Jamshed is polite and smiley, and doesn’t seem to mind my questioning. I begin by asking where his parents are, and he tells me that they’re still in Afghanistan but that his uncle is in the UK. He arrived by himself to the camp and has been there now for 4 months…

Why did you leave Afghanistan?

There is a fight going on, there is no education, nothing. So my parents told me, ‘go’.

Were you in danger in Afghanistan?


Were you at school?

Because there is a fight going on, schools have become closed.

Specifically, who is the fight between in your area of Afghanistan?

Taliban, Daesh (ISIS), and the Afghanistan government…

Do you miss home?

Yes, how could I not? Every night I am talking with my parents. I miss them, all of them.

Do you have brothers and sisters back in Afghanistan?

Yes, four brothers and five sisters.

Why didn’t they come across with you?

My brothers and sisters they’re all so small. My sisters that are bigger, they’re married.

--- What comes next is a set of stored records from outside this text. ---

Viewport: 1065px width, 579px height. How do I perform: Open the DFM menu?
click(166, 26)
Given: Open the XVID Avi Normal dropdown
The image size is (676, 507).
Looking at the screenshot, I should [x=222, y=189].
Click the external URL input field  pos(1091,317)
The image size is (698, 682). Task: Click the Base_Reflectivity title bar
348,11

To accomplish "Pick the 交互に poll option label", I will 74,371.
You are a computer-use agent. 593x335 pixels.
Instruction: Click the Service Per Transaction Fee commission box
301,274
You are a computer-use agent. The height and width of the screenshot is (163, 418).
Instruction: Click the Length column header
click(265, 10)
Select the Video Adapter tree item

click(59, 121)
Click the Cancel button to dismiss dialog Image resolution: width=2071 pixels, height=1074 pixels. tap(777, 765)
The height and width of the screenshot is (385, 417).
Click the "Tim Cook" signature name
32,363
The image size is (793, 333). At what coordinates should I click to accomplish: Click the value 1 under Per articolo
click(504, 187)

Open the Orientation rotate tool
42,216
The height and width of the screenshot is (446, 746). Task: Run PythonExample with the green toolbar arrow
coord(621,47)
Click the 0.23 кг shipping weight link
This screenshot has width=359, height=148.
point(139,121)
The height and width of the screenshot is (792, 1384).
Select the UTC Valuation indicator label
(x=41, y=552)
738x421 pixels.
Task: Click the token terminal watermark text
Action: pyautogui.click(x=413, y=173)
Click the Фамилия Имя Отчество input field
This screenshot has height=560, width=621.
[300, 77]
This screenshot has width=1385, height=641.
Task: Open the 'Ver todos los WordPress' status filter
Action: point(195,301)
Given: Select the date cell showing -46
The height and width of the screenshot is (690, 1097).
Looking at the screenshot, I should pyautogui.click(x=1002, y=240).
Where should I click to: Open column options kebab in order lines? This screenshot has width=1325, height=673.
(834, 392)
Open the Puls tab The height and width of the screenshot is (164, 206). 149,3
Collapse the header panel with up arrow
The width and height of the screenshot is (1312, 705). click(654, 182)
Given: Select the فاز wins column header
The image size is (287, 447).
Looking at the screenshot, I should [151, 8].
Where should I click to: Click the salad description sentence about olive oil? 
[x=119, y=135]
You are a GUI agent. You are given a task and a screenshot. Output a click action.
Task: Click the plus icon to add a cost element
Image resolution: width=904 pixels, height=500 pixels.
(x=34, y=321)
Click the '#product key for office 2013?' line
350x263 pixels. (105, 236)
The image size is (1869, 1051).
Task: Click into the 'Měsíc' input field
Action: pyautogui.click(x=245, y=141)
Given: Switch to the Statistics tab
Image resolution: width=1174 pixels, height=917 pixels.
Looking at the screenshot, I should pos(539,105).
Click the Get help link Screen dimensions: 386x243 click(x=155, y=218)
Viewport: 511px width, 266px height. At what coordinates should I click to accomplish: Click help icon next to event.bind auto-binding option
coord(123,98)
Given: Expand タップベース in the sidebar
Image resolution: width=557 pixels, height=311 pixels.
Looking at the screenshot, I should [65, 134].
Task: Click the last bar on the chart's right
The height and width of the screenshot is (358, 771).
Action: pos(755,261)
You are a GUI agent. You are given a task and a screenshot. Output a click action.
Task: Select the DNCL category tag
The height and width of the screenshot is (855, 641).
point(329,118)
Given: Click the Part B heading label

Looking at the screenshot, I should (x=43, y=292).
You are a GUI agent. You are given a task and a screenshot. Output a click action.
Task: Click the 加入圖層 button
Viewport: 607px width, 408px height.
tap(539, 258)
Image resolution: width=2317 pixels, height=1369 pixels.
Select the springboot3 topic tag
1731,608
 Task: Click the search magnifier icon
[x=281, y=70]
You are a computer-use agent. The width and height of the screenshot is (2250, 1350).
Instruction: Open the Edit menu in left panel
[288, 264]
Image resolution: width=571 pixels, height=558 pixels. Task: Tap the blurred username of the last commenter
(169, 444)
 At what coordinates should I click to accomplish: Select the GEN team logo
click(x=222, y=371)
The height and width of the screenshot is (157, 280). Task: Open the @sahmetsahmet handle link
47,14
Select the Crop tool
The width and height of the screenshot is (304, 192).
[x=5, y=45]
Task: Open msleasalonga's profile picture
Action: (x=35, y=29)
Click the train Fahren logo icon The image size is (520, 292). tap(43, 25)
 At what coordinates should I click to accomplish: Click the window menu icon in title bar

Because I’m quite old, my parents allowed me to go: ‘Go, make a life there’, they said, so I’ve come here for a better life.

Do you want to come to the UK, or just Europe generally?

No, just the UK. I don’t have anyone in France or Germany, just the UK. When I reach England, I’ll stay with my uncle.

Where does your uncle live in the UK?

I’m not sure, Manchester I think.

Because you’re under 18, will the UK government take you to the country legally?

Actually I’ve already applied for a legal application, but I’m not sure if it worked. Nobody’s telling me what’s going on. I’m waiting for them but I don’t know how long that’ll be.

I’m not sure if I can get across legally. But I jump on trucks to try and make it across most nights.

If you do get to the UK, what would you do when you arrive?

When I reach the UK, obviously, first I will go to the police, second call my parents, and say ‘yes I’m here’.

What would the police do with you?

I don’t know. When I reach there, then I’ll know. I don’t know, seriously.

What would happen if you get to the UK and you don’t like it?

Actually, you’re going to the UK to be with your parents or family. That’s why we’re going to there. And, um, one thing more: English is very easy, whereas when you stay in here, French is very difficult for us, and education is difficult. But when we reach the UK, we know English little bit, and it’ll become better, and that’ll solve our problem. That’s why we’re going to the UK.

What would you want to study in the UK?

I really enjoy IT. I’d like to be an IT manager.

What else do you hope for from the UK?

I’m really interested in my education. First, I want to complete my education and then I want to help the people. I want to help Afghani people to become educated; especially Afghani people, my people.

What were your hobbies in Afghanistan?

I really love playing cricket. Today is the England v West Indies final!

After this, the conversation in the tent turns to cricket and everyone begins to join in. When I leave to get back to the medical caravans, Jamshed gives me a hug and smiles shyly. I find myself wishing really hard that he’ll make it to the UK, that he’ll get an education and one day be able to return to the country that it’s clear he loves so much.